Ovayolu sözlerinin devamında şu ifadeleri kullandı: “Okullarda uygulanan Çevreme Duyarlı Eğitim’e katkı anlamında bir proje olan ÇEDES’e karşı olmamızın nedeni şu anki hükümetin kendi inanç ve değerlerini tüm öğrencilere öğretisidir. Aynı zamanda bu durum laikliğe aykırıdır. Okullarda sadece bir dinin öğretilerinin olmamasının yanısıra hiçbir dinin öğretilerinin olmaması gereklidir. Çünkü şu anda Türkiye’de her milletten insan yaşamaktadır. Türkiye Anayasası’nda Türkiye demokratik ve laik bir ülke olarak geçmektedir. Hükümetin benimsemiş olduğu öğretinin tüm öğrencilere yansıtılıp buradan bir asimilasyon politikası izlenmesi projesine karşıyız.”
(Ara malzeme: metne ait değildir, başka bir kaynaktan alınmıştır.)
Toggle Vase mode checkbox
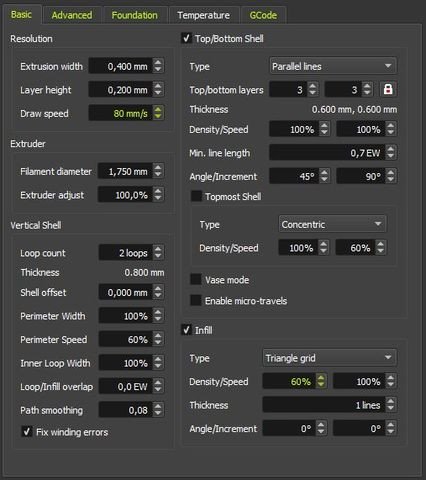 (196, 279)
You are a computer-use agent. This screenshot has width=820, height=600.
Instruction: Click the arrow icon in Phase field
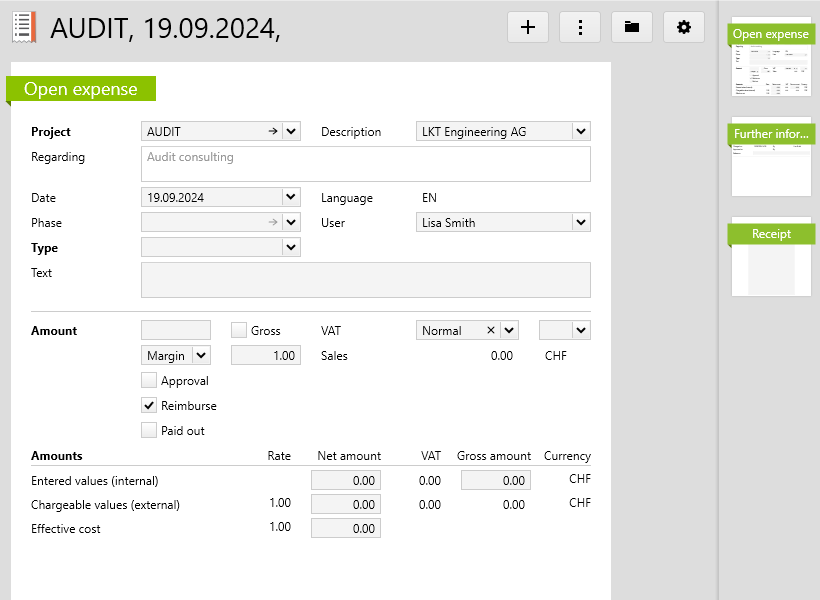tap(272, 223)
“MESEM uygulaması emek sömürüsüdür”
VOA Türkçe’ye konuşan Eğitim-Sen Gaziantep Şube Başkanı Ömer Parlakçı da, öğrencilerin çok ağır şartlar altında çalıştığını belirterek, son 6 ay içerisinde MESEM uygulamasıyla çalışan öğrencilerden 8’inin iş kazalarında hayatını kaybettiğini hatırlattı.
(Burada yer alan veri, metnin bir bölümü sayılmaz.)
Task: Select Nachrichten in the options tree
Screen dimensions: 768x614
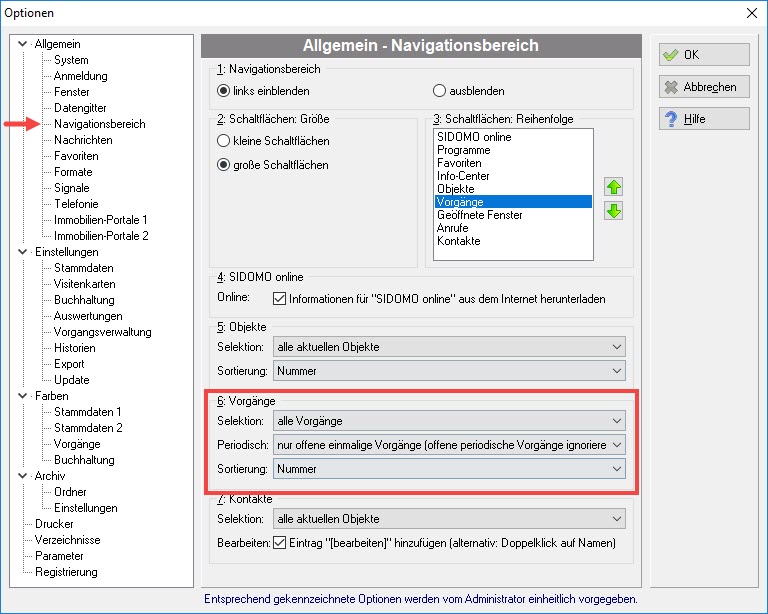Action: point(83,140)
Öğrencilerin bu uygulamayla eğitim ortamından uzaklaştığını vurgulayan Parlakçı, “Mesleki eğitim merkezlerindeki uygulamayla öğrencilerimiz 4 gün iş yerlerine gidiyor, 1 gün ise kendi okullarına gidiyorlar. Bunun karşılığında asgari ücretin yüzde 30’u ile yüzde 50’si arasında bir ücret ödeniyor. Bu ekonomik şartlarda veliler de bu durumu tercih ediyorlar. Öğrencilerimiz bu şekilde sonuç olarak eğitim-öğretim ortamından uzaklaştırılıyor. Çalıştıkları yerlerde ise çok ağır şartlar altında çalışıyorlar. Son 6 ay içerisinde 8 öğrenci çalışırken hayatını kaybetti, bunlardan biri ise geçtiğimiz hafta hayatını kaybetti” diye konuştu.
Parlakçı, bakanlığın Eğitim-Sen’in önerilerini dikkate almadığını vurgulayarak “MESEM uygulamasıyla ilgili Eğitim-Sen’in daha önce yaptığı çalıştaylar sonucu Milli Eğitim Bakanlığı’na birtakım öneriler sunulmuştu. MESEM kesinlikle gözden geçirilmeli. Paydaşlarla alınan kararlar sonrasında öğrencilerin hem meslek öğreneceği hem de okula gidebileceği bir uygulama getirilmelidir. MESEM uygulaması kesinlikle bir emek sömürüsüdür. Patronlara ucuz iş gücü sağlamak için uygulanan bir yöntemdir” şeklinde konuştu.